INSTRUCTIONS FOR THE TASK:
Rewrite the items below as a numbered list, omitting any blank lines.

[Begin]

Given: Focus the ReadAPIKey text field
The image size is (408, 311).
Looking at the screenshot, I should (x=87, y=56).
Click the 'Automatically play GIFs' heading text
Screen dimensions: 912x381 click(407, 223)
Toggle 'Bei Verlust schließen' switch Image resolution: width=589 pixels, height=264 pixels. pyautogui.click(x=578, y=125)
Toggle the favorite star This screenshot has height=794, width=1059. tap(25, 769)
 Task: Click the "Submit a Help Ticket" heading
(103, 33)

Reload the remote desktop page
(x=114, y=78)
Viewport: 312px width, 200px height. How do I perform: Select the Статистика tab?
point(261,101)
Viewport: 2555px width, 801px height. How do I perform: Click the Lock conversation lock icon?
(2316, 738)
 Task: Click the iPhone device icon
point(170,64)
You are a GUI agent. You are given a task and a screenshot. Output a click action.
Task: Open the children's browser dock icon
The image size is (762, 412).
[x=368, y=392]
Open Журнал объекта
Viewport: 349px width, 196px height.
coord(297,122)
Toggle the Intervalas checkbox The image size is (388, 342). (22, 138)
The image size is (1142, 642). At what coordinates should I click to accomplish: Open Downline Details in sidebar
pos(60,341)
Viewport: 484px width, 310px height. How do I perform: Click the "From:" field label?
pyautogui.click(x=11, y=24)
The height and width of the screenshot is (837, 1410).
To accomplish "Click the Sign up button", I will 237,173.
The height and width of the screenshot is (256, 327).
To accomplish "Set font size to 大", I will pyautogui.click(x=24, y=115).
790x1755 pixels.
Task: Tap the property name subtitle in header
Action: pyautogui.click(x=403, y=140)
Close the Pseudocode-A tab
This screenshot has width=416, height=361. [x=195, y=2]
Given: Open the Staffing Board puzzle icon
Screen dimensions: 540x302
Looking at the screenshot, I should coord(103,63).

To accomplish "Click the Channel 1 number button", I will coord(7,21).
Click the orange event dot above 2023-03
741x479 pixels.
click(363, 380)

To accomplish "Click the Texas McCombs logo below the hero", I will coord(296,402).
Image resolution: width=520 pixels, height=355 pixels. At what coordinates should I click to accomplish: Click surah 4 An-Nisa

[End]

THE RESPONSE:
1. Given: Focus the ReadAPIKey text field
2. The image size is (408, 311).
3. Looking at the screenshot, I should (x=87, y=56).
4. Click the 'Automatically play GIFs' heading text
5. Screen dimensions: 912x381 click(407, 223)
6. Toggle 'Bei Verlust schließen' switch Image resolution: width=589 pixels, height=264 pixels. pyautogui.click(x=578, y=125)
7. Toggle the favorite star This screenshot has height=794, width=1059. tap(25, 769)
8.  Task: Click the "Submit a Help Ticket" heading
9. (103, 33)
10. Reload the remote desktop page
11. (x=114, y=78)
12. Viewport: 312px width, 200px height. How do I perform: Select the Статистика tab?
13. point(261,101)
14. Viewport: 2555px width, 801px height. How do I perform: Click the Lock conversation lock icon?
15. (2316, 738)
16.  Task: Click the iPhone device icon
17. point(170,64)
18. You are a GUI agent. You are given a task and a screenshot. Output a click action.
19. Task: Open the children's browser dock icon
20. The image size is (762, 412).
21. [x=368, y=392]
22. Open Журнал объекта
23. Viewport: 349px width, 196px height.
24. coord(297,122)
25. Toggle the Intervalas checkbox The image size is (388, 342). (22, 138)
26. The image size is (1142, 642). At what coordinates should I click to accomplish: Open Downline Details in sidebar
27. pos(60,341)
28. Viewport: 484px width, 310px height. How do I perform: Click the "From:" field label?
29. pyautogui.click(x=11, y=24)
30. The height and width of the screenshot is (837, 1410).
31. To accomplish "Click the Sign up button", I will 237,173.
32. The height and width of the screenshot is (256, 327).
33. To accomplish "Set font size to 大", I will pyautogui.click(x=24, y=115).
34. 790x1755 pixels.
35. Task: Tap the property name subtitle in header
36. Action: pyautogui.click(x=403, y=140)
37. Close the Pseudocode-A tab
38. This screenshot has width=416, height=361. [x=195, y=2]
39. Given: Open the Staffing Board puzzle icon
40. Screen dimensions: 540x302
41. Looking at the screenshot, I should coord(103,63).
42. To accomplish "Click the Channel 1 number button", I will coord(7,21).
43. Click the orange event dot above 2023-03
44. 741x479 pixels.
45. click(363, 380)
46. To accomplish "Click the Texas McCombs logo below the hero", I will coord(296,402).
47. Image resolution: width=520 pixels, height=355 pixels. At what coordinates should I click to accomplish: Click surah 4 An-Nisa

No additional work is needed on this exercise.